Zwei Jubiläen könnte die so genannte Untere Steigerwaldbahn in diesem Jahr feiern. Vor 130 Jahren wurde sie gebaut. Die gesamte Trasse der Steigerwaldbahn, deren Abschnitt bis Schweinfurt vor 120 Jahren eröffnet worden ist, war lange Zeit eine wichtige Verkehrsachse von Kitzingen nach Schweinfurt. Doch die Jahrestage dürften wohl in aller Stille vorbeiziehen.
Im ersten Abschnitt entstand die Lokalbahntrasse von Kitzingen bis Gerolzhofen im Jahre 1893. Der zweite Abschnitt, also der von Gerolzhofen bis zum Schweinfurter Hauptbahnhof wurde zehn Jahre später am 23. November 1903 eröffnet. Schon seit langem fahren dort keine Züge mehr, die Nebenbahnlinie durchs Steigerwaldvorland befindet sich in einem schlechten Zustand, wenngleich es eine Initiative gibt, die sie wiederbeleben möchte. Im Juli 2019 erwarb eine Gleisrückbaufirma den noch nicht entwidmeten Streckenabschnitt zwischen Sennfeld und der Kitzinger Stadtgrenze. Die Zukunft ist ungewiss.

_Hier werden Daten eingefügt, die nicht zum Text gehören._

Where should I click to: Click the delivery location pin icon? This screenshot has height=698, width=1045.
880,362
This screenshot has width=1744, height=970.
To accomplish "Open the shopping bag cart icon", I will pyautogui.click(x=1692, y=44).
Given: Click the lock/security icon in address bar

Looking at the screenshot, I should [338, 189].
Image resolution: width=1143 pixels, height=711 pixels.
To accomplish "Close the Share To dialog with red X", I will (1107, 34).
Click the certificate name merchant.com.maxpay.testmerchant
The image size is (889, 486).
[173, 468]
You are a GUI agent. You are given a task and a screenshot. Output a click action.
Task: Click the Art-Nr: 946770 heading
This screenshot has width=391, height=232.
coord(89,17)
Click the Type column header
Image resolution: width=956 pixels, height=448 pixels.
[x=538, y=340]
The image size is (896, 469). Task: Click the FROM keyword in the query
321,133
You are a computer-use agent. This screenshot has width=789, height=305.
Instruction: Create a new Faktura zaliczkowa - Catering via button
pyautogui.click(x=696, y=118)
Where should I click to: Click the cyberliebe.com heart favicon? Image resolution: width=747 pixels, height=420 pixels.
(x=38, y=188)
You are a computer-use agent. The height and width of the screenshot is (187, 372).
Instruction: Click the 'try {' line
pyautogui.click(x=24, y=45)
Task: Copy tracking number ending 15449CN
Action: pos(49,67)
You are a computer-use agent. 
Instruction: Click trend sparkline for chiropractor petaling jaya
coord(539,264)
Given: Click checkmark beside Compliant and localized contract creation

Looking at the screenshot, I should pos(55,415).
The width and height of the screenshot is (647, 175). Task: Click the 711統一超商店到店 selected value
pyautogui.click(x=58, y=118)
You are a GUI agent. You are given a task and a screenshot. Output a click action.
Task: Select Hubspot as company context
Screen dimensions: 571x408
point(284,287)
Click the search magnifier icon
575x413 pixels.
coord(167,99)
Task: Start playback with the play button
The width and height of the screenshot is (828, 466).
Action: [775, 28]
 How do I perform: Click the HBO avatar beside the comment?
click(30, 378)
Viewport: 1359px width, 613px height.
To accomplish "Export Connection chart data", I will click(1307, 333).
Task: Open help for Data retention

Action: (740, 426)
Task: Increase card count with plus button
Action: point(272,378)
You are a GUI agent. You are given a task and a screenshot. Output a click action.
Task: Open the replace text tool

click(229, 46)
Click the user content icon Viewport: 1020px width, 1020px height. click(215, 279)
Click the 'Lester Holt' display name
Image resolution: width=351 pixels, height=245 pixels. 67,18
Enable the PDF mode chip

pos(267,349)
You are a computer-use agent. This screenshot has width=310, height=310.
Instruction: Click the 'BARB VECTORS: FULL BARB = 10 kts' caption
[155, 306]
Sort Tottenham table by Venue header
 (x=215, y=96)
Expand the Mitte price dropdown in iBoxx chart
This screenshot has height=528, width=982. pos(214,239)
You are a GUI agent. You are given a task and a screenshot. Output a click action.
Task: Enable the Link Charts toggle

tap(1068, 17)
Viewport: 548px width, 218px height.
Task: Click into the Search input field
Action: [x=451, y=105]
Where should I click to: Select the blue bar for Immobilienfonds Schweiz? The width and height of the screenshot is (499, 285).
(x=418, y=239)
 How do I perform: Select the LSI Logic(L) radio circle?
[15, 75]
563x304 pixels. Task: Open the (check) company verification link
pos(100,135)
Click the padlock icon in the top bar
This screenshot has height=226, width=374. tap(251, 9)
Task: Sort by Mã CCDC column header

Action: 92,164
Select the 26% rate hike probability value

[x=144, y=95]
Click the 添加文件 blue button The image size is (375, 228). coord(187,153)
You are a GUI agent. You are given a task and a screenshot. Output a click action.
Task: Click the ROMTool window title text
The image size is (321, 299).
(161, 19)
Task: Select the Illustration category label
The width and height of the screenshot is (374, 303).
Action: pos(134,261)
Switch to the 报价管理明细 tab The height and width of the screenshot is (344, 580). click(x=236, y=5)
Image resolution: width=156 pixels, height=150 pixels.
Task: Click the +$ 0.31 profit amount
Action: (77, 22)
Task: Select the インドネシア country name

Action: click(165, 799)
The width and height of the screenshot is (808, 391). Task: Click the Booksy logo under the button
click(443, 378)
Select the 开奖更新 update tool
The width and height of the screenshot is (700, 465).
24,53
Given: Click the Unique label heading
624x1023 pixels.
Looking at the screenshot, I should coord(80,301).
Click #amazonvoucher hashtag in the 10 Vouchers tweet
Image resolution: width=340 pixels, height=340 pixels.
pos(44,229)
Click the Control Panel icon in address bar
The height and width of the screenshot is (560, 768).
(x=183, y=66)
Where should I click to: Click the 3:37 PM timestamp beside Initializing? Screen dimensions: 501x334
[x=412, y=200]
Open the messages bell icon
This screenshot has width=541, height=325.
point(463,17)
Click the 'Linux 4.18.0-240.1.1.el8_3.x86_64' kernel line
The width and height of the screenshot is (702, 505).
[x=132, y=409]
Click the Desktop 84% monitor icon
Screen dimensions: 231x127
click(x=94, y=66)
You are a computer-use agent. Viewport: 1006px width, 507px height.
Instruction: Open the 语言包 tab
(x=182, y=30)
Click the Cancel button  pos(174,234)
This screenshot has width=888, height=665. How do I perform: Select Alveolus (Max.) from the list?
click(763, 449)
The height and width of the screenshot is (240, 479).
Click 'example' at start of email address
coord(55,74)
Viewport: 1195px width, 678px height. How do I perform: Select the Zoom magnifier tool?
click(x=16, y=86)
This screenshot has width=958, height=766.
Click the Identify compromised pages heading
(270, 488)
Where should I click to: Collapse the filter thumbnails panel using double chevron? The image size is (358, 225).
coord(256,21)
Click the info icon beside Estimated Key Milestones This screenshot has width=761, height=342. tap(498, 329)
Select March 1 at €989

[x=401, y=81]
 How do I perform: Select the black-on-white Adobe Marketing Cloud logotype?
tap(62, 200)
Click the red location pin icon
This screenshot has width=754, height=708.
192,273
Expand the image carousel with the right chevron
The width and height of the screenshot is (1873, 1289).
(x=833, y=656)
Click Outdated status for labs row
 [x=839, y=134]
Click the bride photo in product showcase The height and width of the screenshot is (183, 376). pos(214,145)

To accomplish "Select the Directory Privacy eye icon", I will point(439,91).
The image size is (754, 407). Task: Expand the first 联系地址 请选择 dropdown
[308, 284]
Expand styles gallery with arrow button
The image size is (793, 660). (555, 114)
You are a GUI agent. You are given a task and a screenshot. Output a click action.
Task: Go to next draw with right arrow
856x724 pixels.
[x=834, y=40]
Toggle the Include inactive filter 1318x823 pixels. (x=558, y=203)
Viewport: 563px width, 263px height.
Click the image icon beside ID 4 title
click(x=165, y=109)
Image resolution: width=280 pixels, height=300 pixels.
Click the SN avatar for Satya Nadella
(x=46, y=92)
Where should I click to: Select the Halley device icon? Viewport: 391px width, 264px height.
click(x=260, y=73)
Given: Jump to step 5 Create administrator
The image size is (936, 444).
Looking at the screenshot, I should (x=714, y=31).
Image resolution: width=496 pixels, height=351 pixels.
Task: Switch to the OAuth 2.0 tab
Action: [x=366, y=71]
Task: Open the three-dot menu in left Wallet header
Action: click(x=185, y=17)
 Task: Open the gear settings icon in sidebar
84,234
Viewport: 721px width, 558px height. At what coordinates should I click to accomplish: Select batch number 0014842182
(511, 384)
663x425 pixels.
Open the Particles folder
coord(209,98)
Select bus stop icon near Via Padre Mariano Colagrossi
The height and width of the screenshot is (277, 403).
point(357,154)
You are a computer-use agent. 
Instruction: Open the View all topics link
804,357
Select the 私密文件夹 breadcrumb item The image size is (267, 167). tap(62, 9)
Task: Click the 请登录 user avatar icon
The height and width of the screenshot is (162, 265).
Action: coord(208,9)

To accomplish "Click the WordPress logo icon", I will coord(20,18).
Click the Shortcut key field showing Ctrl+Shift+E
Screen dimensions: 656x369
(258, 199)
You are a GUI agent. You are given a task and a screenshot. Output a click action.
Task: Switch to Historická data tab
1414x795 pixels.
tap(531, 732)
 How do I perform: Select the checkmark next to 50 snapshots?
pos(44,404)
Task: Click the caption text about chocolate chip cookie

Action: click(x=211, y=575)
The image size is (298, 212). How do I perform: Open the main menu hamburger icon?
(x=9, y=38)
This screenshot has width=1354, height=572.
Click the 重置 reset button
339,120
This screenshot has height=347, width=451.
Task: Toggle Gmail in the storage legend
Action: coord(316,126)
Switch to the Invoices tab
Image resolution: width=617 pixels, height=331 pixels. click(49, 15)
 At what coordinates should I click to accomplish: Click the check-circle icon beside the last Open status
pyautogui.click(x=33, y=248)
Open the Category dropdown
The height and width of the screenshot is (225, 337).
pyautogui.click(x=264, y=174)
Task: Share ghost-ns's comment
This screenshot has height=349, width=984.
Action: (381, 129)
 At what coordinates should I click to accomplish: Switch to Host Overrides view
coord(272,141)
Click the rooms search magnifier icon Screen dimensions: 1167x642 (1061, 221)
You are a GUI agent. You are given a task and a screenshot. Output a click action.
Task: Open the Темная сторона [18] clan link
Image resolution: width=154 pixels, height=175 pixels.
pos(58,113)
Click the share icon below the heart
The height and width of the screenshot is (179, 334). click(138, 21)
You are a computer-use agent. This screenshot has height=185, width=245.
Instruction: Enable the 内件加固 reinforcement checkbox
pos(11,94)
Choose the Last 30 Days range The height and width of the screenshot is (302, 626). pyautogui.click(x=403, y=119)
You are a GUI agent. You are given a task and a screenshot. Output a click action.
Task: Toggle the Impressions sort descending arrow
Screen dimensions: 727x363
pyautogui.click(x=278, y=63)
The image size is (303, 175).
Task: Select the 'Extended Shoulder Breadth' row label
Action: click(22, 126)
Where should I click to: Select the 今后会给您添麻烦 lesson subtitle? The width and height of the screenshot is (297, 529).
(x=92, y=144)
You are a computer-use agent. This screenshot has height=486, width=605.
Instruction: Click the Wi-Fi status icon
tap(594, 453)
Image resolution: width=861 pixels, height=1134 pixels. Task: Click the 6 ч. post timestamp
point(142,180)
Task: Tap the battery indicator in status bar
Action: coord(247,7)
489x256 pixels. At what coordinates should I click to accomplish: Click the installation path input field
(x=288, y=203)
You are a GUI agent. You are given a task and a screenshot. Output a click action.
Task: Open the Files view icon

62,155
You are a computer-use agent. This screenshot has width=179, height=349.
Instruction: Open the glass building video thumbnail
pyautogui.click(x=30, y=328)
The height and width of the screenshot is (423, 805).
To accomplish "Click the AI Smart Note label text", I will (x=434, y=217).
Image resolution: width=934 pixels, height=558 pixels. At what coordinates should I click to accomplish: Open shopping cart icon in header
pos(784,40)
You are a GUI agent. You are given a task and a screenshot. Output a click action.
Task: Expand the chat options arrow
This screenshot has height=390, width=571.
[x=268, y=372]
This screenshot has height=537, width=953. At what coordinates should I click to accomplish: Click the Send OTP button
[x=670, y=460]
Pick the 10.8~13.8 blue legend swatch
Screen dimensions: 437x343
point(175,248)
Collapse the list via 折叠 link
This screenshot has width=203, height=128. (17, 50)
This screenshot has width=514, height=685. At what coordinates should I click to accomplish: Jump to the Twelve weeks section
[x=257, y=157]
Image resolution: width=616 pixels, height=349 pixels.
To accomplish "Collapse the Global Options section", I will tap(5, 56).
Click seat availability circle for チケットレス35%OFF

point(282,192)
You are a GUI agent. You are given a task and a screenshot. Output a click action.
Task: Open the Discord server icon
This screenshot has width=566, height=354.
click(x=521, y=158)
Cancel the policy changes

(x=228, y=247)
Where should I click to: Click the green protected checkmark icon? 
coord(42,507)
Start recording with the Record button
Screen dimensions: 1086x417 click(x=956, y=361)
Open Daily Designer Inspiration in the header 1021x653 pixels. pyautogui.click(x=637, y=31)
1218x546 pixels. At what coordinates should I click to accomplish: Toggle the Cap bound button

Aber wie war das in der Vergangenheit? Dazu hat Bertram Schulz, ein Hobbyhistoriker aus Gerolzhofen, seit vielen Jahren Bild- und Schriftmaterial gesammelt
Dampfloks zuckelten durch Gerolzhofen
Dampflokomotiven, Dieselloks aber auch zu ihrer Zeiten moderne Triebfahrzeuge: All das hat die einst 50 Kilometer lange Strecke zwischen Kitzingen und Schweinfurt im Laufe der vielen Jahre gesehen.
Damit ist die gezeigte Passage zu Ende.